REQUIRED ACTION. The data is to be set down once more, exactly as it reads.

(Stored items)
▼
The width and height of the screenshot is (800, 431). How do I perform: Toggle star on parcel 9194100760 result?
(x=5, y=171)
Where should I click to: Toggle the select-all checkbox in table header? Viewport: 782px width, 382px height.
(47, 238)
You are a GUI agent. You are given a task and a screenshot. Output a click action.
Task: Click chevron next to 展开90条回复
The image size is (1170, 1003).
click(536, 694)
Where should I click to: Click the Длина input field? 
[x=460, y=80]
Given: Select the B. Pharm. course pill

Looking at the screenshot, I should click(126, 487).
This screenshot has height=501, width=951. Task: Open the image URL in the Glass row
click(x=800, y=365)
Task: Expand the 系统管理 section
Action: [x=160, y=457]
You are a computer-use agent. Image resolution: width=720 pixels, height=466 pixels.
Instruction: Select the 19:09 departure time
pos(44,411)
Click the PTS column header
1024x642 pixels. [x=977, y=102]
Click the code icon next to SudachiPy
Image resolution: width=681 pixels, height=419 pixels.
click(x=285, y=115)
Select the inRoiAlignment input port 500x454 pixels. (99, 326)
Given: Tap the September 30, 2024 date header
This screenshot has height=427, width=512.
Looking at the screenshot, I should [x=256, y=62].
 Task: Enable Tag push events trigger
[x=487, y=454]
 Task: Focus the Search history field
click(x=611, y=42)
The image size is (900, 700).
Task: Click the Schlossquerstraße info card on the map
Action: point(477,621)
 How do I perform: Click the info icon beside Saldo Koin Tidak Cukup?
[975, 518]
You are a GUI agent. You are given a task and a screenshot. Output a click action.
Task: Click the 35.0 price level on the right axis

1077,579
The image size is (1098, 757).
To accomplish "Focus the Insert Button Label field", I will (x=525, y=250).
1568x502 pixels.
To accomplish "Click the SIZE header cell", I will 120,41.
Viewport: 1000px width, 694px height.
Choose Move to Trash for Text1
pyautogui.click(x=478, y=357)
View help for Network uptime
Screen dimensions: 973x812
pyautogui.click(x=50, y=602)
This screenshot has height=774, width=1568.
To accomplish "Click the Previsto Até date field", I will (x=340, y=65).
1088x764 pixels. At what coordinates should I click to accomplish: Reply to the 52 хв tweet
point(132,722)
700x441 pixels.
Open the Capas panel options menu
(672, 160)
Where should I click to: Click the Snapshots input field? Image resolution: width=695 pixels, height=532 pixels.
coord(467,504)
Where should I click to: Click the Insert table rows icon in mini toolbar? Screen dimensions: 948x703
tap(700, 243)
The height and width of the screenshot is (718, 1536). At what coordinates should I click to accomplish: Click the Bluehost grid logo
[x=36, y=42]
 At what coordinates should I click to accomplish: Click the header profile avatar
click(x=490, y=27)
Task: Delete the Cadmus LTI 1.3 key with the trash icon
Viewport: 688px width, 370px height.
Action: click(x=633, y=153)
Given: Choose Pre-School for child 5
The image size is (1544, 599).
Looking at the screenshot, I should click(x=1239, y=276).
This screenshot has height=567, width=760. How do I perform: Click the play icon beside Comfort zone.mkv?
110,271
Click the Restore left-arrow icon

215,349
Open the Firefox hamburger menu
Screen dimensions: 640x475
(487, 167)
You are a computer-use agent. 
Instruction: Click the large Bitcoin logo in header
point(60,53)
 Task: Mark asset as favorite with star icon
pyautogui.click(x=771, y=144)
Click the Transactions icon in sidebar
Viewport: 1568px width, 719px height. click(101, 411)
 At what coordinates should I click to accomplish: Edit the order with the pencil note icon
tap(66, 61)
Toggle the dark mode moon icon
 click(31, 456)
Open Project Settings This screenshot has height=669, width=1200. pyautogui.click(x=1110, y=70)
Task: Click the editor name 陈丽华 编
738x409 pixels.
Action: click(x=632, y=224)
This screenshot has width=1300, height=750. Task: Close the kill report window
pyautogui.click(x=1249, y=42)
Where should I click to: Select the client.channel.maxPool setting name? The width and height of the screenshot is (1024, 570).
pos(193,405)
▲
EXERCISE OUTPUT.
The width and height of the screenshot is (800, 431). How do I perform: Toggle star on parcel 9194100760 result?
(x=5, y=171)
Where should I click to: Toggle the select-all checkbox in table header? Viewport: 782px width, 382px height.
(47, 238)
You are a GUI agent. You are given a task and a screenshot. Output a click action.
Task: Click chevron next to 展开90条回复
The image size is (1170, 1003).
click(536, 694)
Where should I click to: Click the Длина input field? 
[x=460, y=80]
Given: Select the B. Pharm. course pill

Looking at the screenshot, I should click(126, 487).
This screenshot has height=501, width=951. Task: Open the image URL in the Glass row
click(x=800, y=365)
Task: Expand the 系统管理 section
Action: [x=160, y=457]
You are a computer-use agent. Image resolution: width=720 pixels, height=466 pixels.
Instruction: Select the 19:09 departure time
pos(44,411)
Click the PTS column header
1024x642 pixels. [x=977, y=102]
Click the code icon next to SudachiPy
Image resolution: width=681 pixels, height=419 pixels.
click(x=285, y=115)
Select the inRoiAlignment input port 500x454 pixels. (99, 326)
Given: Tap the September 30, 2024 date header
This screenshot has height=427, width=512.
Looking at the screenshot, I should [x=256, y=62].
 Task: Enable Tag push events trigger
[x=487, y=454]
 Task: Focus the Search history field
click(x=611, y=42)
The image size is (900, 700).
Task: Click the Schlossquerstraße info card on the map
Action: point(477,621)
 How do I perform: Click the info icon beside Saldo Koin Tidak Cukup?
[975, 518]
You are a GUI agent. You are given a task and a screenshot. Output a click action.
Task: Click the 35.0 price level on the right axis

1077,579
The image size is (1098, 757).
To accomplish "Focus the Insert Button Label field", I will (x=525, y=250).
1568x502 pixels.
To accomplish "Click the SIZE header cell", I will 120,41.
Viewport: 1000px width, 694px height.
Choose Move to Trash for Text1
pyautogui.click(x=478, y=357)
View help for Network uptime
Screen dimensions: 973x812
pyautogui.click(x=50, y=602)
This screenshot has height=774, width=1568.
To accomplish "Click the Previsto Até date field", I will (x=340, y=65).
1088x764 pixels. At what coordinates should I click to accomplish: Reply to the 52 хв tweet
point(132,722)
700x441 pixels.
Open the Capas panel options menu
(672, 160)
Where should I click to: Click the Snapshots input field? Image resolution: width=695 pixels, height=532 pixels.
coord(467,504)
Where should I click to: Click the Insert table rows icon in mini toolbar? Screen dimensions: 948x703
tap(700, 243)
The height and width of the screenshot is (718, 1536). At what coordinates should I click to accomplish: Click the Bluehost grid logo
[x=36, y=42]
 At what coordinates should I click to accomplish: Click the header profile avatar
click(x=490, y=27)
Task: Delete the Cadmus LTI 1.3 key with the trash icon
Viewport: 688px width, 370px height.
Action: click(x=633, y=153)
Given: Choose Pre-School for child 5
The image size is (1544, 599).
Looking at the screenshot, I should click(x=1239, y=276).
This screenshot has height=567, width=760. How do I perform: Click the play icon beside Comfort zone.mkv?
110,271
Click the Restore left-arrow icon

215,349
Open the Firefox hamburger menu
Screen dimensions: 640x475
(487, 167)
You are a computer-use agent. 
Instruction: Click the large Bitcoin logo in header
point(60,53)
 Task: Mark asset as favorite with star icon
pyautogui.click(x=771, y=144)
Click the Transactions icon in sidebar
Viewport: 1568px width, 719px height. click(101, 411)
 At what coordinates should I click to accomplish: Edit the order with the pencil note icon
tap(66, 61)
Toggle the dark mode moon icon
 click(31, 456)
Open Project Settings This screenshot has height=669, width=1200. pyautogui.click(x=1110, y=70)
Task: Click the editor name 陈丽华 编
738x409 pixels.
Action: click(x=632, y=224)
This screenshot has width=1300, height=750. Task: Close the kill report window
pyautogui.click(x=1249, y=42)
Where should I click to: Select the client.channel.maxPool setting name? The width and height of the screenshot is (1024, 570).
pos(193,405)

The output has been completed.